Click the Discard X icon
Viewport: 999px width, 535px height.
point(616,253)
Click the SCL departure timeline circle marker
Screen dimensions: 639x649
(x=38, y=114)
....................
- [WHAT TO DO] Go through the records above and copy each one exactly.

- [YOUR SOLUTION]
Click the Discard X icon
Viewport: 999px width, 535px height.
point(616,253)
Click the SCL departure timeline circle marker
Screen dimensions: 639x649
(x=38, y=114)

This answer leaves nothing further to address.